Thanks to Margaux for these photos!
At nine o'clock the cellar is emptied of tango dancers; the pews, sofa and cabaret tables are put in place, the piano is wheeled out and then... and then... all that remains is to face the audience and try to give things a good shove so that they start moving. 

This week, James was one of the poets clever enough to see things that aren't there. 
Lisa asked the right questions of souls reincarnated as caged birds.
Gary called in about therapy.
- Habibi? 
- Yes, amore.
- You don't like lying because you're American. 
 Marie knew they don't love you like I love you. And she said so.
 Ferdia pitched his story idea to Chris:
Girl meets werewolf, an Irish werewolf from Cork.

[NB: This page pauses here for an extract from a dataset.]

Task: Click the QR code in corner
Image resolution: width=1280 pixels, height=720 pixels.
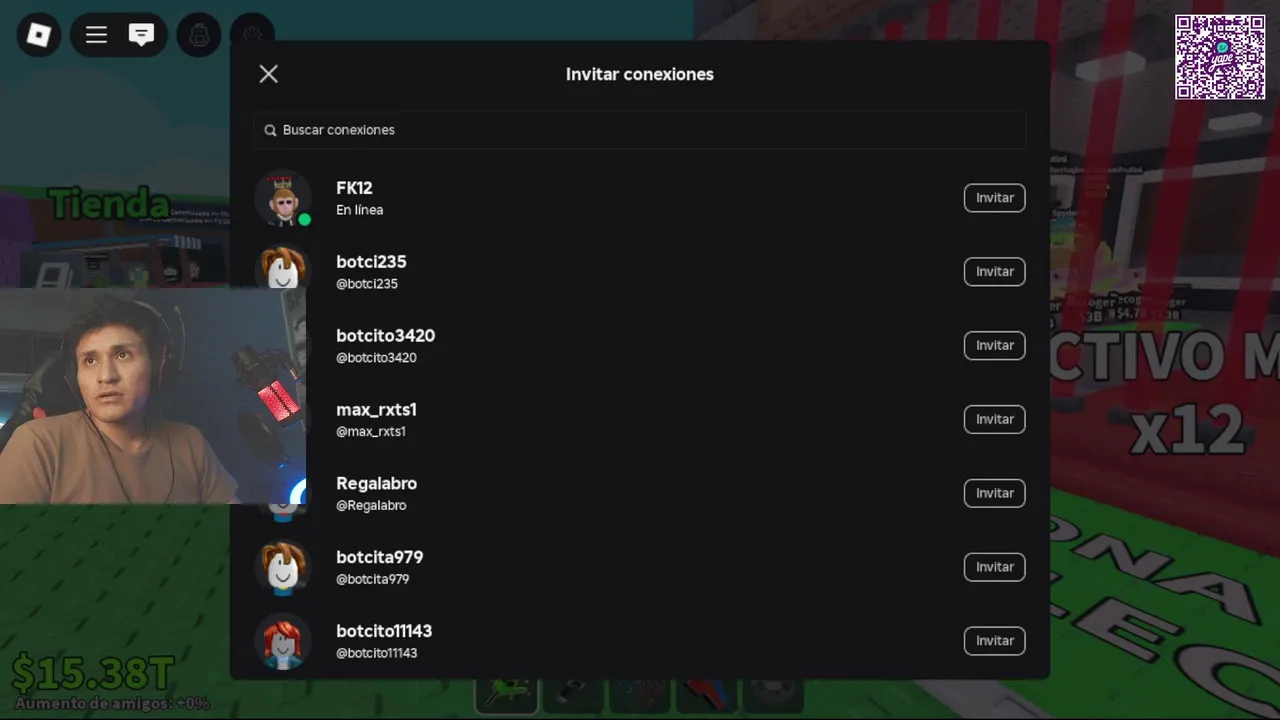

Magda explained he was nothing to write home about.

Scott's machine birds were singing.

Brian had been getting way too much sleep. He steered the conversation past an awkward subject with the grace of an acrobat.
 Suddenly it was round two and Lucky Hopkins emerged from an unexpected alcove. Like a beast with its horn, like a baby stillborn, she tried in her way to reach out to you.

"What a waste of space is man, so quick to coalesce in clan" complained Chris W. But Awoko kept smiling. And singing. And playing guitar. Chris N had Shakespeare off shagging Belinda Big Jugs while Hamlet got philosophical. Troy took his heart and ate it. Like Kate and a few others he's writing a poem a day for Lent. Margaux ended the night with some Gainsbourg, amongst which, for your edification and delight we reproduce this one here:

A celle qui louche
    Je dis
"Je trouve ta bouche
Si elle begaye
    Eh bien
Moi je fais pareil et
    C'est bien
Lorsqu'elle zozote
    Je dis
"Toi tu n'es pas sotte
    Et puis
S'il te manque une dent
    De lait
Ca te donne l'accent

Tomorrow night SpokenWord will have Kate Noakes as our Special Guest Poet. That's Monday 5th March, Au Chat Noir, 76 rue Jean Pierre Timbaud. Sign up in the bar from 8pm, poetry starts from 9pm underground.

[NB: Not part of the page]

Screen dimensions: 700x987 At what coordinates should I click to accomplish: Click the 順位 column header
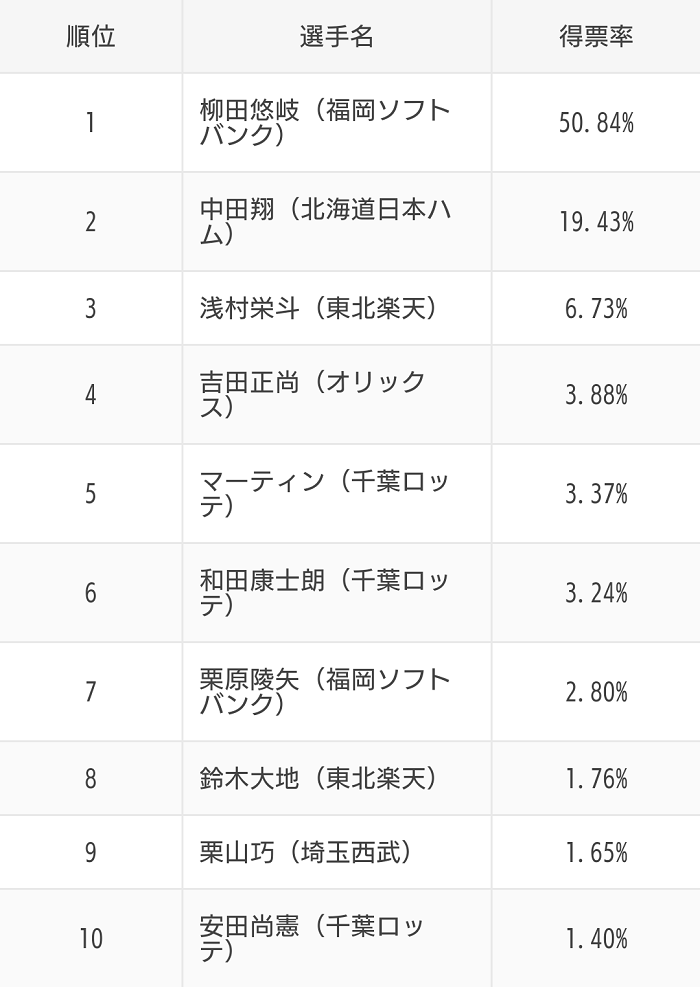(91, 36)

Meanwhile just a note to say Rest In Peace to the much loved John Kliphan, poet of Boston, San Francisco and Paris who ran The Live Poets Society. Here's a clip of him reading his poetry.

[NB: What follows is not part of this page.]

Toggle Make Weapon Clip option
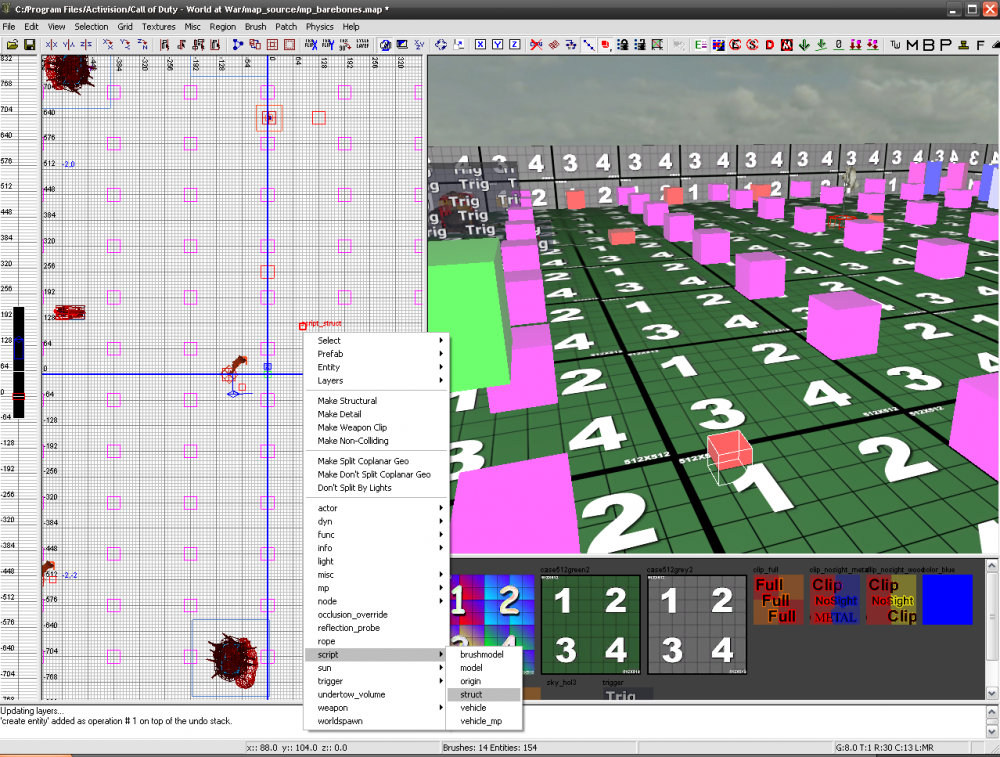point(353,428)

John Kliphan (b.1933, Boston - d. 2012, Paris) was a passionate and compassionate poet, teacher and lawyer. His poems are accessible, incisive, lyrical and often humorous. First published in Boston, then San Francisco, where he lived for many years, Kliphan befriended the Beats and was counsel for the North Beach art community. In the 1980's Kliphan moved to Paris, where he founded and directed the Live Poets Society, an internationally recognized series of readings celebrating the oral tradition of poetry while providing a venue for new voices and verse in Paris, the city's longest-running series of its kind. Invited to perform his work at events and festivals around the world, Kliphan was author of three books of poetry as well as individual poems and articles published in the United States and Europe.